Assignment: Which lines in the listing below contain "agent"? Copy each of them.

Data for this exercise:

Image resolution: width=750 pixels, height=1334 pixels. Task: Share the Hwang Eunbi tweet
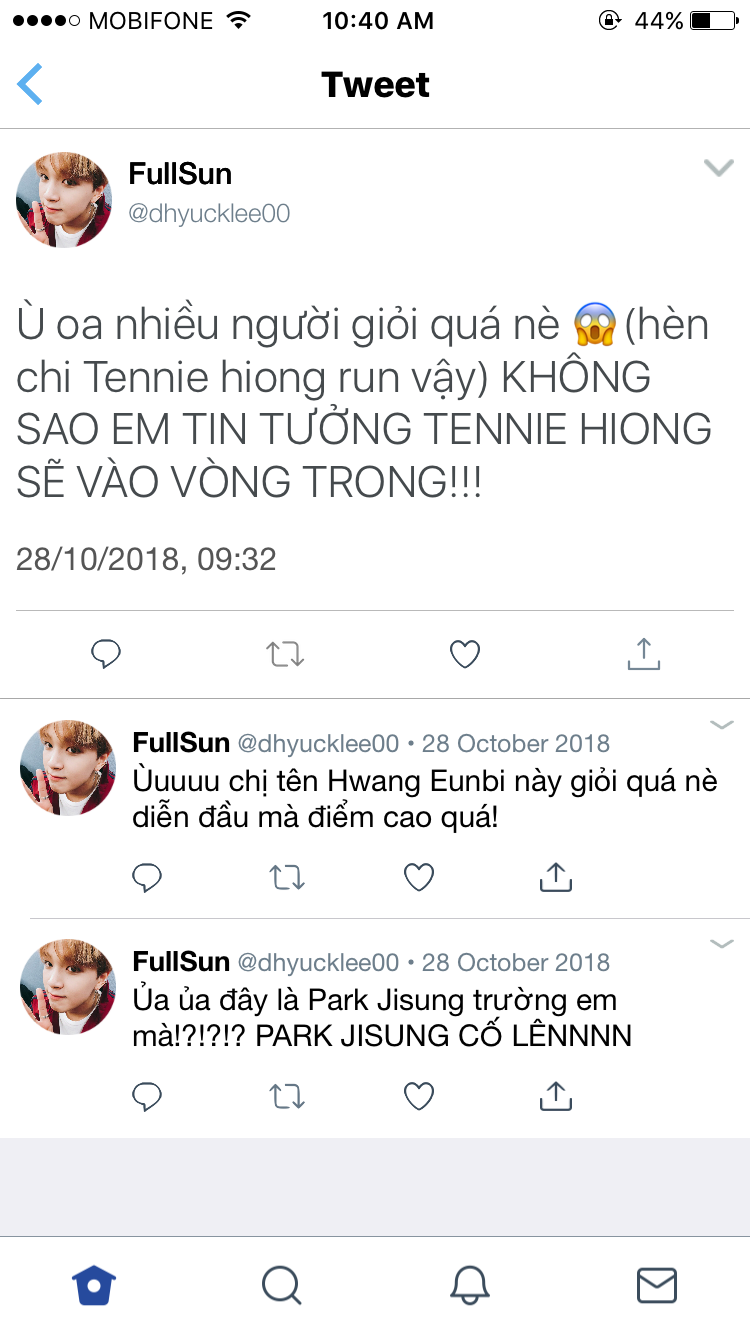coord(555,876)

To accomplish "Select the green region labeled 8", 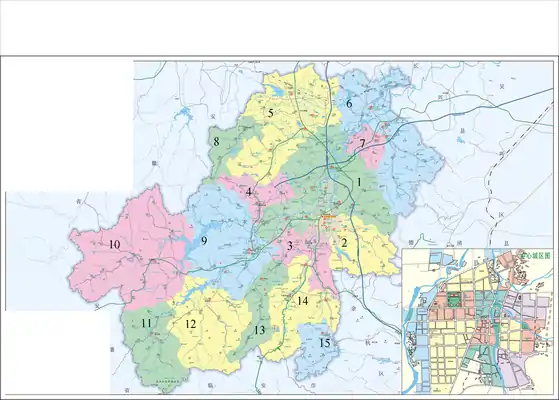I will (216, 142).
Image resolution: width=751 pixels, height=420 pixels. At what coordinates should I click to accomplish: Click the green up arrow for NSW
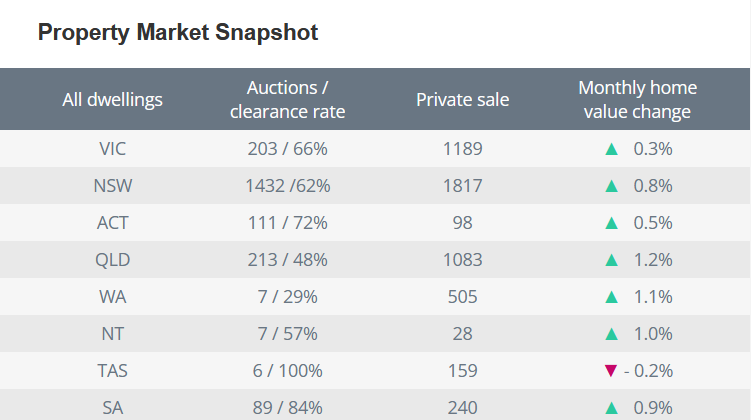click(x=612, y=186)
* * *
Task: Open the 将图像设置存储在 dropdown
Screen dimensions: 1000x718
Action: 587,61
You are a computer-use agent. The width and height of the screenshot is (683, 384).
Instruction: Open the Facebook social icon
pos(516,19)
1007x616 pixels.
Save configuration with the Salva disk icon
...
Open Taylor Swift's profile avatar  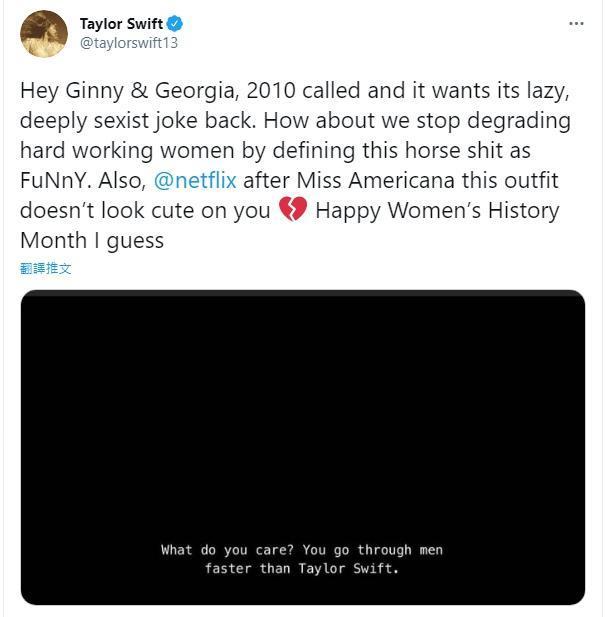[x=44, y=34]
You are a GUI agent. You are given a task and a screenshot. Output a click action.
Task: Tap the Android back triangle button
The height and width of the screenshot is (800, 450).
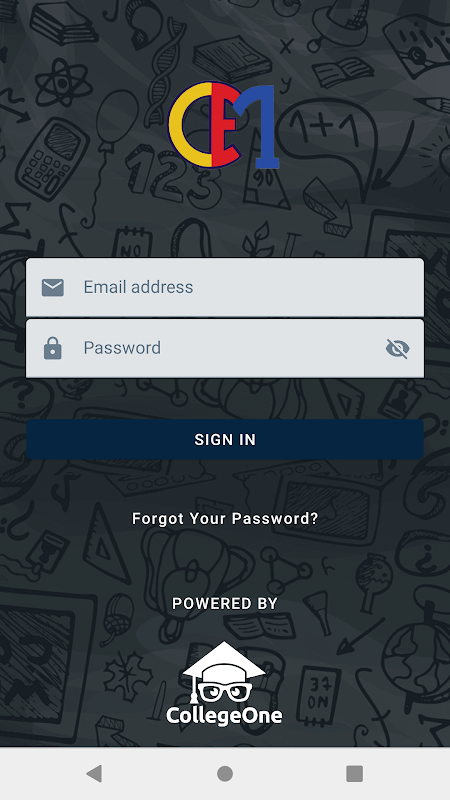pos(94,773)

Solved exercise:
You are a computer-use agent. The width and height of the screenshot is (683, 384).
You are a GUI agent. You are given a task and a screenshot. Output a click action.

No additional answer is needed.